MLB statistics (through September 26, 2026)
- Win–loss record: 4–5
- Earned run average: 5.29
- Strikeouts: 56
- Stats at Baseball Reference

Teams
- New York Mets (2025–present);

= Jonah Tong =

Canadian baseball player (born 2003)

 Jonah Reid Tin Chee Matthew Tong (born June 19, 2003) is a Canadian professional baseball pitcher for the New York Mets of Major League Baseball (MLB). He made his MLB debut in 2025.

==Career==
Tong attended Bill Crothers Secondary School in Markham, Ontario. He committed to play college baseball at North Dakota State. As a teenager, Tong played amateur baseball with the Toronto Mets of the Canadian Premier Baseball League. In 2022, he signed with the Langley Blaze of the British Columbia Premier Baseball League before training at Georgia Premier Academy and playing for the Frederick Keys in the MLB Draft League.

Tong was selected by the New York Mets in the seventh round (209th overall) of the 2022 Major League Baseball draft, and signed. In 2023, Tong spent his first professional season with the rookie-level Florida Complex League Mets and Single-A St. Lucie Mets. He started 2024 with St. Lucie before being promoted to the High-A Brooklyn Cyclones.

Tong started the 2025 season with the Double-A Binghamton Rumble Ponies and quickly established himself as one of the top pitching prospects in baseball. On May 10, 2025, he combined with TJ Shook to throw a perfect game, pitching the first 6 2/3 innings before being removed by manager Reid Brignac. On August 26, it was announced that Tong would be promoted to the major leagues for the first time, starting against the Miami Marlins on August 29. He subsequently earned the win in his debut after allowing one earned run with six strikeouts across five innings. However, Tong struggled in the rest of the 2025 season, finishing with a 2-3 record and 7.71 ERA.

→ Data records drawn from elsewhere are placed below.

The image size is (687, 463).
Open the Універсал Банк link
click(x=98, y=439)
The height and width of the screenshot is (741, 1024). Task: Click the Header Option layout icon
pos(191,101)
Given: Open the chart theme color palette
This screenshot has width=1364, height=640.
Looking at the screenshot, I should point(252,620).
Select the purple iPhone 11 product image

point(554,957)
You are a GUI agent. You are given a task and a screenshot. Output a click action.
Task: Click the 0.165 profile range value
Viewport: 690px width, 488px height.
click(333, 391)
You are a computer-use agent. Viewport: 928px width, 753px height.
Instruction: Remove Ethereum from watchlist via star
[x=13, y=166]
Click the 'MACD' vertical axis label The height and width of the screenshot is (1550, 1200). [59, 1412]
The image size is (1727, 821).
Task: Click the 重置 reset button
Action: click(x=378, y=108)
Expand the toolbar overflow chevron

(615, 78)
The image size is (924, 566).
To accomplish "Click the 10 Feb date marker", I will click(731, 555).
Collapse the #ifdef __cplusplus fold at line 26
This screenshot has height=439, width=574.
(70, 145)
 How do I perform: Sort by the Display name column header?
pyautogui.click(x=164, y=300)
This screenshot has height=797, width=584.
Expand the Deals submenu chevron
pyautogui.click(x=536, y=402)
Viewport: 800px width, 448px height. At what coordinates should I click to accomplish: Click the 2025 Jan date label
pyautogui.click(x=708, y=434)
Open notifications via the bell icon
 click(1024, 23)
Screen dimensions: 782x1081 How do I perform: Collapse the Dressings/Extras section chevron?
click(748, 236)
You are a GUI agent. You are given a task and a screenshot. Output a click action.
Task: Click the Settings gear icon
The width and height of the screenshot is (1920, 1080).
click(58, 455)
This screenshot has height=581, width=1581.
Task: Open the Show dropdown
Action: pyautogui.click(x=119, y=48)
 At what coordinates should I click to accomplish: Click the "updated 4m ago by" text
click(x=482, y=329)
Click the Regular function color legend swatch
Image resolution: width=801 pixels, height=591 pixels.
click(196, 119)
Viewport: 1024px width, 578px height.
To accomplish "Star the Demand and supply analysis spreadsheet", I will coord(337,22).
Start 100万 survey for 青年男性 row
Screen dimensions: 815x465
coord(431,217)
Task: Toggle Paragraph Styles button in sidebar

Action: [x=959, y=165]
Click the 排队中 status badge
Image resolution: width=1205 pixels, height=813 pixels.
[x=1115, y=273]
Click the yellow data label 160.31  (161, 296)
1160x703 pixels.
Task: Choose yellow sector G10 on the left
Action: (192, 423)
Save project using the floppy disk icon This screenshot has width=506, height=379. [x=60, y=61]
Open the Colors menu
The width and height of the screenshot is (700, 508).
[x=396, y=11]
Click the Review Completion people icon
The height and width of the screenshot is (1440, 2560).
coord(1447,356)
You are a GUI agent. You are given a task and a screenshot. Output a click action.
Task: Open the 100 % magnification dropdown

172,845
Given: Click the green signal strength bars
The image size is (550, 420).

Tong was optioned to the Triple-A Syracuse Mets to begin the 2026 season. Despite posting a 5.68 ERA in Triple-A, he was recalled to pitch against the Miami Marlins on May 22. Despite pitching to a 3.60 ERA across 3 starts, he was optioned back to Triple-A on June 3.

==Personal life==
Tong is half Chinese, from his father’s side. His mother's family is of Irish, German, and Scottish descent. Tong has two siblings.